To: Sequence Fanatics Discussion list <seqfan at list.seqfan.eu>

> Dear Olivier,
> 
> You are right, they are equivalent problems, and your 
> calculation is excellent. However, concretely in this problem, I 
> am not able to describe this constraint on the  relative 
> position of two first symbols, such that the problem 3) remains open.
> 
> Best regards,
> Vladimir
> 
> ----- Original Message -----
> From: Olivier Gerard <olivier.gerard at gmail.com>
> Date: Tuesday, September 25, 2012 2:22
> Subject: [seqfan] Re: "half-Stirling numbers of the first kind"

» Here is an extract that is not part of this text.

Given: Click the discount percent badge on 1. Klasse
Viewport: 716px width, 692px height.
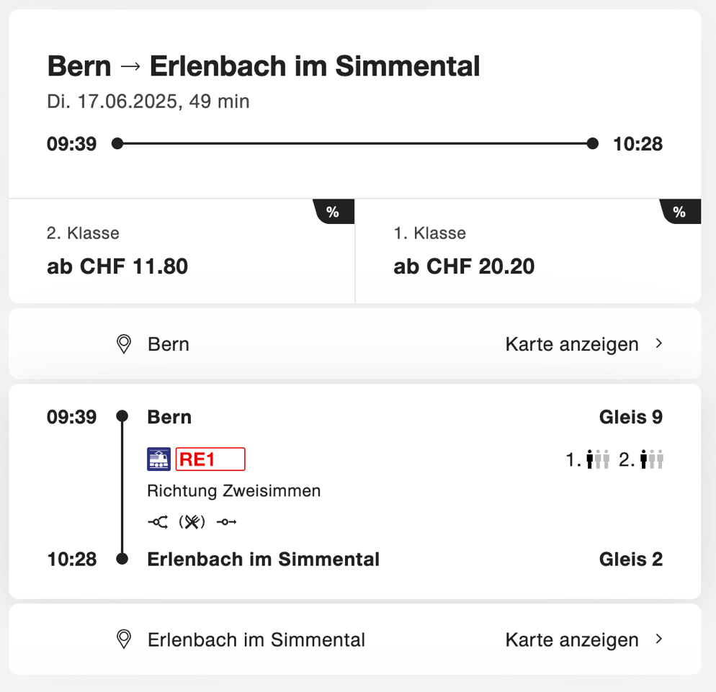Looking at the screenshot, I should click(x=681, y=211).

> To: Sequence Fanatics Discussion list <seqfan at list.seqfan.eu>
> 
> > Dear Vladimir,
> > 
> > If I understand your idea correctly, this is equivalent to the 
> > followingproblem:
> > 
> > Counting permutations by cycles with a constraint on the 
> > relative position
> > of two first symbols (as
> > you are starting from a 2x2 matrix). Permutations with the 
> > pattern ... 1
> > ... 2 .... are easy to compute.
> > 
> > This gives the following triangle:
> > 
> > 0 | 0
> > 
> > 1 | 0 1
> > 
> > 3 | 1 1 1
> > 
> > 12 | 3 5 3 1
> > 
> > 60 | 12 24 17 6 1
> > 
> > 360 | 60 134 110 45 10 1
> > 
> > 2520 | 360 870 799 375 100 15 1
> > 
> > 20160 | 2520 6474 6489 3409 1050 196 21 1
> > 
> > 
> > It is not currently in the OEIS. If you agree, I propose to 
> > enter it in the
> > Encyclopedia with reference to this mail.
> > 
> > 
> > With my best regards,
> > 
> > 
> > Olivier GERARD
> > 
> > 
> > 
> > On Tue, Sep 25, 2012 at 2:42 PM, Vladimir Shevelev 
> > <shevelev at bgu.ac.il>wrote:
> > > Dear SeqFans,
> > >
> > > Let us define recursively half-permanent (hperm) of a square 
> > nxn (n>=2)
> > > matrix. For 2x2 matrix A with usual 2-index numeration 
> > elements, we put
> > >  hperm(A)=a_{11}*a_{22}. For 3x3 matrix, by the 
> expansion 
> > over its first
> > > row (without alternating signs),  and using the 
> > definition of
> > > half-permanent for 2x2 matrices, we define
> > >  
> > 
> hperm(A)=a_{11}*a_{22}*a_{33}+a_{12}*a_{21}*a_{33}+a_{13}*a_{21}*a_{32}.> In the same way, using the definition of half-permanent for 3x3 matrices,
> > > we define hperm(A) for 4x4 matrix, etc.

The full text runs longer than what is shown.